If successful, Yu believes such a device could benefit a large number of people, particularly when used in a public setting, by detecting fever quickly and efficiently. “The fever detector can be distributed to many unspecified people at low cost in public places,” Yu said. “This technique could be helpful in the early and rapid detection of fever commonly observed from a viral infection such as COVID, SARS, MERS, and swine flu.”
According to Yufan Zhang, a graduate student who works on the project with Yu, while fever detection can be an effective way to reduce viral transmission during a pandemic, a low-cost, visible, and self-sustaining technique is required to achieve this goal.
“Thermal energy scavenging has a lot of potentials because an output voltage can be obtained by a temperature difference supplied by the fever,” Zhang said. “An electrochromic fever detector has been built and connected to the thermal energy harvester to visualize temperature changes.”

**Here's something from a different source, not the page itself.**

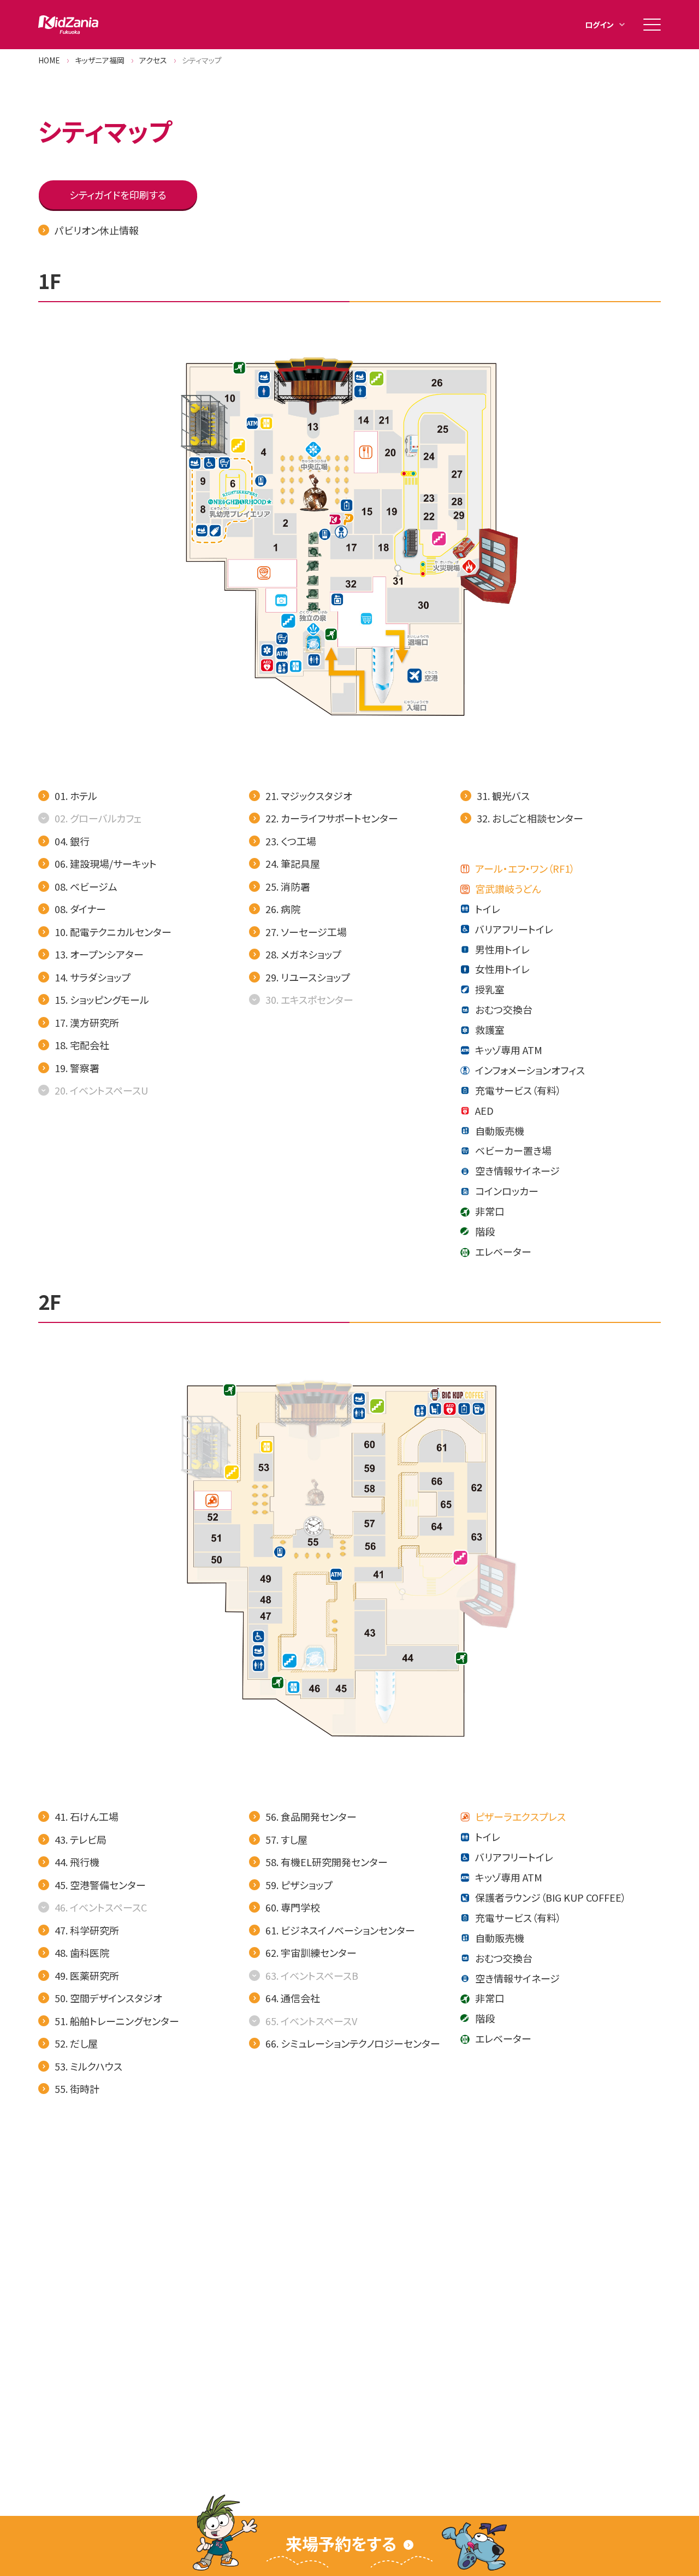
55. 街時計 (77, 2088)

Yu and his team are working to develop an effective method of providing charge to their fever detection device by harnessing the thermal energy typically wasted by its user via the corrosion properties of carbon steel electrodes, using new thermo-hydro-electrochemical energy conversion principles.

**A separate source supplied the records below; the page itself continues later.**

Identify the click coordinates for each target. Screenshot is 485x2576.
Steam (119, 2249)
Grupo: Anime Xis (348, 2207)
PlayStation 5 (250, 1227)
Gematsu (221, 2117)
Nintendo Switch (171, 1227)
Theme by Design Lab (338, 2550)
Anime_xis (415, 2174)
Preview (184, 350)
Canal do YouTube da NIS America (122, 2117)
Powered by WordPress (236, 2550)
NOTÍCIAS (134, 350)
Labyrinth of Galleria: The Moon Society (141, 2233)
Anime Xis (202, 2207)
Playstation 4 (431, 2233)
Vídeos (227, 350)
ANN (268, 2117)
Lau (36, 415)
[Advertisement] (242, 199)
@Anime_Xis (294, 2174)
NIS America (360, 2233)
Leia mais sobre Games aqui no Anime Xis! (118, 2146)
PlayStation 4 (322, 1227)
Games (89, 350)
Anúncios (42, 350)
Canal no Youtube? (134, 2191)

“Our device is based on carbon steel corrosion to generate voltage and current,” Yu said. “The lifetime of our device depends on the speed of the corrosion process.”
An electrical charge can be generated by utilizing thermal energy that would otherwise be wasted by the user via the corrosion properties of carbon steel electrodes. An electrochromic fever detector was created and linked to a thermal energy harvester. The thermal-to-energy conversion of the device generates an unprecedented 87 millivolts per degree Celsius. This is a lot more than traditional thermoelectric devices, which require 1000 devices to produce an equivalent voltage.
Given the typical rate of corrosion for carbon steel, Yu estimates that the amount used by their device could last more than a decade. While the team is still working to improve the device’s power and current, the preliminary results are promising, with the observed thermal-to-energy conversion generating an unprecedented 87 millivolts per degree Celsius. This has provided a few volts – sufficient to power typical wearable electronics – by connecting four to eight devices in series, as opposed to conventional thermoelectric devices, which require at least 1000 devices to achieve an equivalent voltage.